▶ [Trecho da página]:
☆ ☆ ☆

As inscrições prosseguem até 24 de setembro. Depois, há um longo calendário até a efetivação da escolha dos alunos que estudarão nos colégios militares do Exército.
Em Brasília, conforme o manual do candidato publicado, estão disponíveis apenas 15 vagas para o sexto ano do ensino fundamental. São três as etapas a que serão submetidas as crianças candidatas: exame intelectual, que tem caráter eliminatório e classificatório; revisão médica e odontológica, eliminatória; e “comprovação dos requisitos biográficos dos candidatos”, também eliminatória.
Já os exames médicos, para quem for classificado, incluem: radiografia do tórax, glicose, hemograma completo, sumário de urina, parasitologia de fezes, eletrocardiograma e exame clínico e odontológico. A biografia consiste na análise do histórico escolar.
Para concorrer a uma das 15 vagas, o edital exige que o candidato seja brasileiro, que esteja cursando ou tenha terminado o quinto ano do ensino fundamental e que tenha entre 10 e 13 anos.
As matrículas das crianças que passarem na seleção estão previstas para o período de 17 de janeiro a 12 de fevereiro de 2022.
Filhos e filhas de militares também podem ser matriculados nos colégios do Exército em condições específicas, independentemente de seleção, como órfãos, dependentes de militares que mudaram de sede e dependentes de militares aposentados por invalidez.

☆ ☆ ☆

▶ [Registros fornecidos]:
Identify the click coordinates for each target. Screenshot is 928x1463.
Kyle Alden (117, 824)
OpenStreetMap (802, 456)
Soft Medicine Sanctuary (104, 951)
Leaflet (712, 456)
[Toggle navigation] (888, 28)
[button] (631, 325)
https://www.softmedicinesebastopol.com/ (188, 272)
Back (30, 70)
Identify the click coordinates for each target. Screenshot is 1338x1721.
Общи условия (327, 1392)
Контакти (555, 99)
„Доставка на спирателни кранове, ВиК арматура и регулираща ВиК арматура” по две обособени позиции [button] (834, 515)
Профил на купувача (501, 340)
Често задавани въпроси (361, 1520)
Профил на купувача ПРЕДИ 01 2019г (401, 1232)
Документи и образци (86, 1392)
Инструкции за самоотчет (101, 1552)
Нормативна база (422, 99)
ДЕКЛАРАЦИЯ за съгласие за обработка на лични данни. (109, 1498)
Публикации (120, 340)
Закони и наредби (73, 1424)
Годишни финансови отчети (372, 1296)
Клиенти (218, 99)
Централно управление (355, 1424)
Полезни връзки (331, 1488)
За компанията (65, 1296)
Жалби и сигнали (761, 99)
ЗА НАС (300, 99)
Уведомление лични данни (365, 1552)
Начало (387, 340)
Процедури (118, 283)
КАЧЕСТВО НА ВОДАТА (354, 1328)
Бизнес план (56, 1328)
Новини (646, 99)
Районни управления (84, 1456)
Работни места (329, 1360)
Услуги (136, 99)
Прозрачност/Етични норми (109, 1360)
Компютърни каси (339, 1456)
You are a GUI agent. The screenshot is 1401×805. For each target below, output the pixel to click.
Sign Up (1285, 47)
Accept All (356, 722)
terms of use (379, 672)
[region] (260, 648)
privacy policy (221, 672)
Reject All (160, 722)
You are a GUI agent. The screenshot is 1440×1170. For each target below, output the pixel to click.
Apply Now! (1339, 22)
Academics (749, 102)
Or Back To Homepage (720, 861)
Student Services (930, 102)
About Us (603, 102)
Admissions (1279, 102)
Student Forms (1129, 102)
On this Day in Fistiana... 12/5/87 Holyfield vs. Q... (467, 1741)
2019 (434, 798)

☆ ☆ ☆

▶ [Instruções do exercício]:
a – Copie, palavra por palavra, todo o trecho da matéria sobre os colégios militares desde "As inscrições prosseguem" até "do histórico escolar.".
b – Escreva a continuação da matéria sobre a seleção para os colégios militares do Exército a partir do ponto em que ela termina.

▶ [Respostas das tarefas]:
a –
As inscrições prosseguem até 24 de setembro. Depois, há um longo calendário até a efetivação da escolha dos alunos que estudarão nos colégios militares do Exército.
Em Brasília, conforme o manual do candidato publicado, estão disponíveis apenas 15 vagas para o sexto ano do ensino fundamental. São três as etapas a que serão submetidas as crianças candidatas: exame intelectual, que tem caráter eliminatório e classificatório; revisão médica e odontológica, eliminatória; e “comprovação dos requisitos biográficos dos candidatos”, também eliminatória.
Já os exames médicos, para quem for classificado, incluem: radiografia do tórax, glicose, hemograma completo, sumário de urina, parasitologia de fezes, eletrocardiograma e exame clínico e odontológico. A biografia consiste na análise do histórico escolar.

b –
Regulamento
Essas previsões estão no Regulamento dos Colégios Militares, o R-69, vigente desde 2008 por meio de uma portaria editada pelo comandante do Exército. Ele prevê ainda acesso a anos escolares para os quais não há processo seletivo, conforme regulação do departamento de ensino da Força.
Para esses casos, são feitos sorteios, mediante inscrição direta dos interessados no Colégio Militar. O de Brasília, por exemplo, publicou no último dia 23 um comunicado com informações sobre sorteios para eventuais vagas ociosas no sétimo, oitavo e nono anos do ensino fundamental, além de segundo e terceiro anos do ensino médio, todas elas para 2022. O sorteio inclui os casos especiais previstos no R-69.
O mesmo R-69 é usado para as autorizações excepcionais, as matrículas de alunos por decisão direta do comandante do Exército.
No caso do filho da deputada Zambelli, o então comandante do Exército usou o artigo 92 do regulamento. É o último do R-69: “Os casos considerados especiais poderão ser julgados pelo comandante do Exército, ouvido o DEP [Departamento de Ensino e Pesquisa].”
As vagas nos colégios militares são disputadas. Em 2017, na unidade em Brasília, houve 1.212 candidatos para 25 vagas ofertadas para o sexto ano, ou 48 candidatos por vaga.
Zambelli admitiu ter sido privilegiada no ano passado em relação à matrícula de seu filho.
“Realmente foi um privilégio [o filho estudar em colégio militar], mas não um privilégio imoral. Eu tive que tirar [meu filho] no meio do ano letivo, de uma cidade que ele adorava, com os amigos dele, a família. Tive que trazer ele às pressas para Brasília por causa das ameaças que ele passou a sofrer de novo”, afirmou.
No caso da filha de Bolsonaro e da primeira-dama Michelle Bolsonaro, o comandante do Exército também poderá sacramentar o entendimento de que se trata de um “caso especial”, aos moldes do previsto no artigo 92 do R-69, especialmente por questões de segurança, segundo avaliação feita internamente.
O presidente vem fazendo diversas intervenções nas Forças Armadas, que estão sob a autoridade do chefe do Executivo, conforme a Constituição Federal.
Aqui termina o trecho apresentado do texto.